The cascade of Americans seeking unemployment benefits continues.
In the latest tally from the U.S. Labor Department (released on Thursday, April 23), 4.4 million more individuals filed unemployment claims, bringing the cumulative total to 26 million since the coronavirus forced businesses to start shuttering, temporarily or permanently, five weeks ago.
Now, it’s true that the latest report shows a declining number of claimants – in late March, a weekly reading showed that 6.6 million Americans filed for unemployment.
But then again, this might just be a relative lull. The New York Times reported on Thursday (April 23) that there are “continuing lags” in states’ processing of claims, as computer systems are simply overwhelmed. Get ready, then, for the backlog to work its way into upcoming claims data.
No one really knows what the landscape might look like for the next few weeks – already, the damage has been considerable. Roughly one in six workers are unemployed.
Many have been thrown out of work because of state-mandated closures of all manner of businesses, curbs on travel and, of course, limits on public gatherings.
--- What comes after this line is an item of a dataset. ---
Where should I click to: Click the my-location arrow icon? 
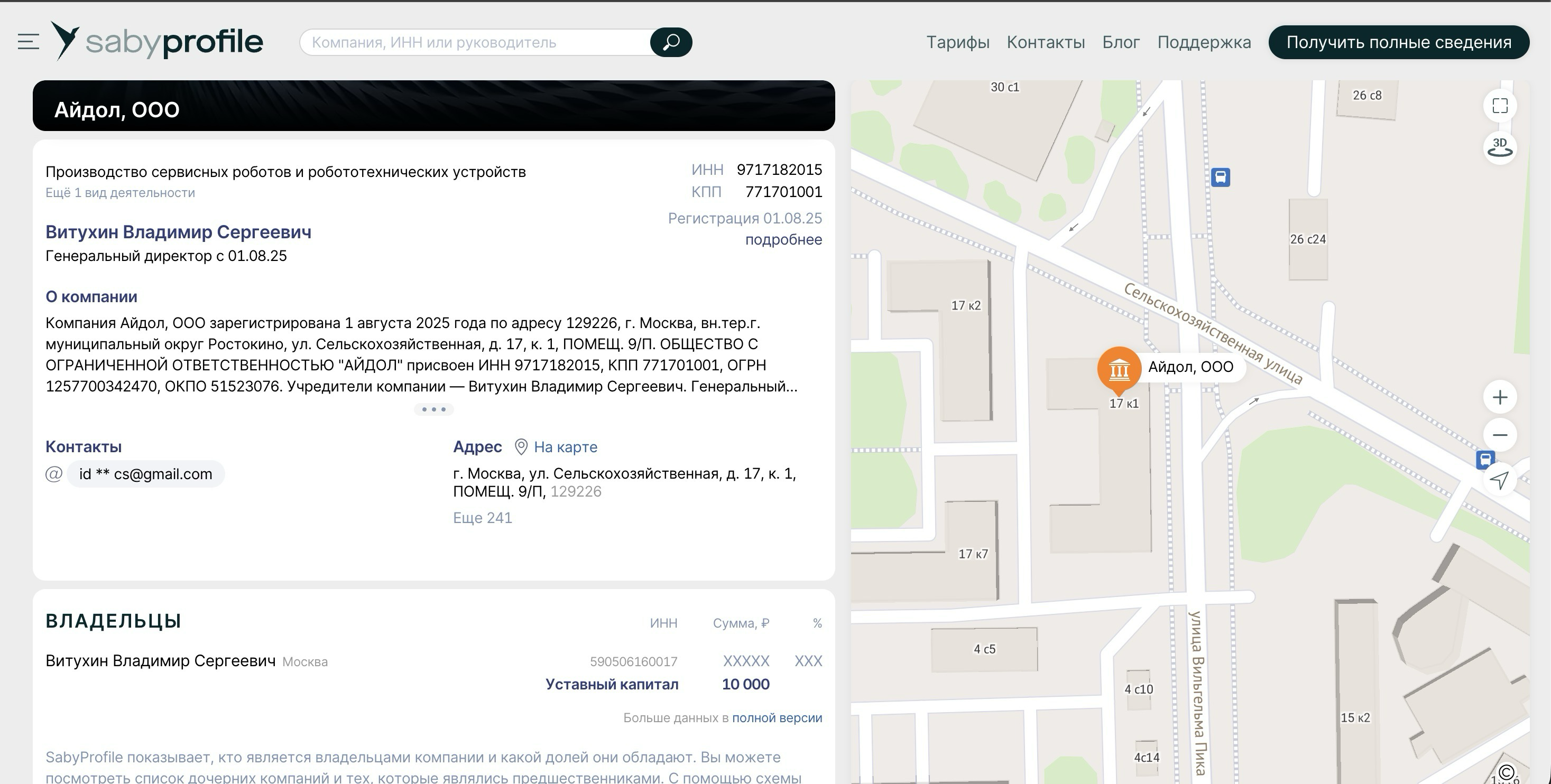click(x=1499, y=480)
As a result, the travel and leisure industries, retailers who rely on foot traffic and restaurants have been decimated.
In waiting for what might lie on the other side, in grappling with the rigors of daily financial life, individuals and families are getting (somewhat of) a boost from increased unemployment benefits.
As part of the stimulus package recently passed by Congress, people are eligible for an additional $600 per week – and as The New York Times reported, workers in more than half of U.S. states are eligible to collect more in unemployment benefits than with their previous salaries.
“I would never two months ago have ever thought of advocating for 100 percent income replacement,” Michele Evermore, a senior policy analyst at the National Employment Law Project, told the Times. “But then when the pandemic hit, it was very different. We needed a policy mechanism to do something that unemployment insurance doesn’t usually do, and that’s keep people home.”
It should be noted that this is a temporary scenario, as the additional benefits run out in July.
But herein lies a conundrum – in fact, a few conundrums. As noted, countless individuals are having trouble accessing the websites where they would apply for the benefit. In the meantime, without that weekly cash flow, individuals and their families are having trouble meeting basic expenses. This creates a lack of demand that would otherwise keep businesses – and, critically, the SMBs that power the U.S. economy – afloat.
In addition, the extra unemployment benefits may have an unintended ripple effect of making it even harder for firms – which would otherwise hire back workers (even at reduced hours or pay amid partial reopenings of the economy) – to keep running.
In some cases, workers can get more by not working than they returned to their old jobs. As reported by Politico, restaurants are finding that to be the case, which has led to a request that Congress create a special bailout fund for that vertical. “With the expanded unemployment benefits included in the stimulus bill, some workers can as much as double their weekly checks if they stay unemployed,” noted the publication.
The National Restaurant Association has told Congress that 60 percent of the industry’s restaurants believe lifelines such as the Paycheck Protection Program (PPP) simply don’t go far enough to keep staff on the payroll. The PPP loans would cover payroll for eight weeks, yet the unemployment boost runs for four months, indicating that a mismatch might mean the businesses will run out of cash before the staff does.
Thus: When workers have to (or want to) return to work, there may not be a place to which they can return.
As noted in this space on Thursday (April 23), the National Federation of Independent Business is lobbying for less restrictive terms, and wants the Small Business Administration (SBA) to eliminate or reduce the 75 percent payroll condition and extend the rehiring timeframe. They also want a funding round allocated for businesses with fewer than 20 people.
In the meantime, this week the Senate passed a relief package totaling $480 billion, which includes an additional $310 billion for the PPP. The measure now comes before the House of Representatives.
The latest PYMNTS survey of SMBs found that on April 6 (three days after the debut of the PPP), one in four SMBs still didn’t think their businesses would survive the pandemic, and four in 10 said they weren’t sure. Digging down a bit, dine-in restaurants said they would survive only 84 days even with government aid.
The refresh for those establishments, and for SMBs in general, may not be enough – not in terms of money or time.